Data management has endless potential for nonprofits

July 17, 2013

Data management has endless potential for nonprofits

Today's world revolves around data more than ever before, and nonprofits should consider collecting more information than they already are. While it's imperative to track yearly donations, financial information and the number of volunteers giving their time to the organization, it is the right moment to ramp up data gathering efforts to better measure the health of the nonprofit and engagement level of members. A new infographic put together by The Nonprofit Technology Network shed light on how organizations may want to begin managing their data

How are people interacting with the organization?
Many nonprofits put together a number of marketing efforts, fundraising programs and events each year, but too few organizations are studying the how much their constituents interacted with its initiatives. According to the infographic, only 27 percent track attendance at free events, 24 percent evaluate email-open rates and 23 percent look at their number of e-newsletter subscriptions. Furthermore, just 17 percent measure the effectiveness of their presence on social networks like Facebook and Twitter.
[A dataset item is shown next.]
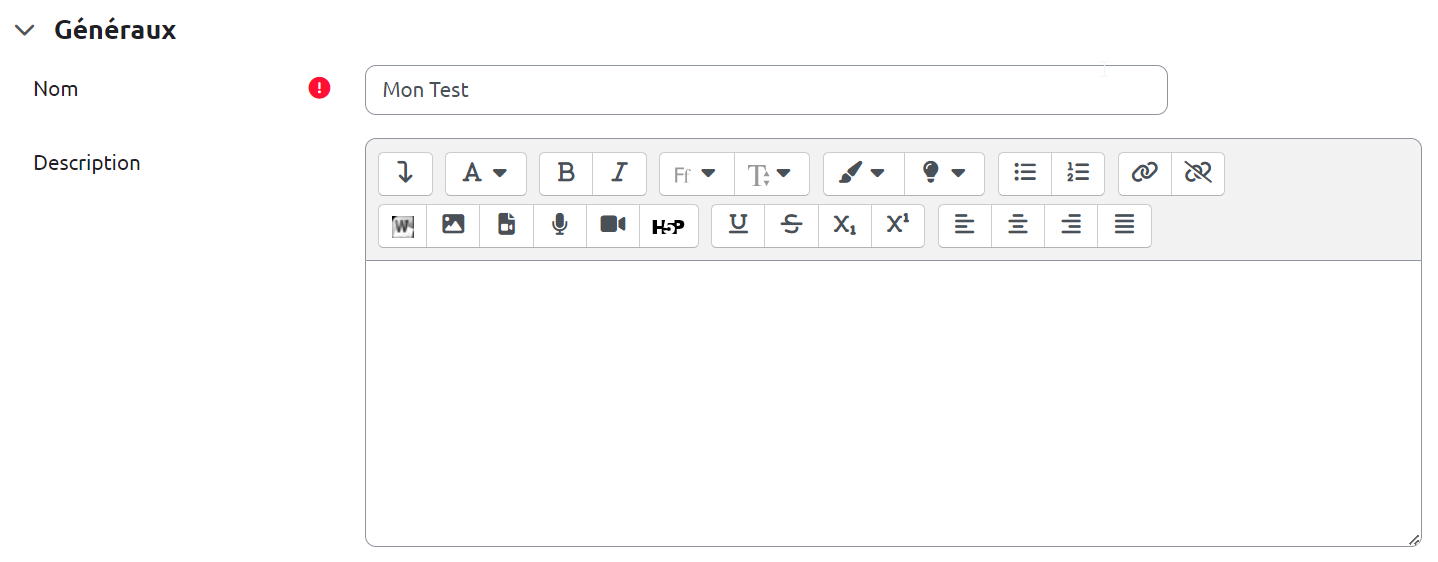Click the Word import icon
The height and width of the screenshot is (562, 1438).
pyautogui.click(x=403, y=226)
More nonprofits are tracking engagement levels
Organizations strive to interest many people in its mission, and much of their efforts that are not related to finances have to do with getting people to participate with the nonprofit in some fashion. Organizations are better at data management in this aspect as 88 percent monitor email open rates, 86 percent check metrics on the organization's Facebook page activity and 72 percent track mentions on its Twitter. The more people talking about the nonprofit and participating in marketing initiatives, the better a nonprofit's chances that word will spread about the organization and a greater number of followers can be achieved.

Data can help nonprofits make a difference
Many people like to get involved with organizations that have proven to change people's lives and have a positive influence on their community, and by collecting information about their initiatives, nonprofits can show people how much they have done to make an impact. According to an article for Nonprofit Quarterly, data mining may sound like a difficult initiative to tackle for entities that only have a handful of full-time staff members, but this strategy provides a great opportunity to gain members who are interested in organizations that can tell the story of their success.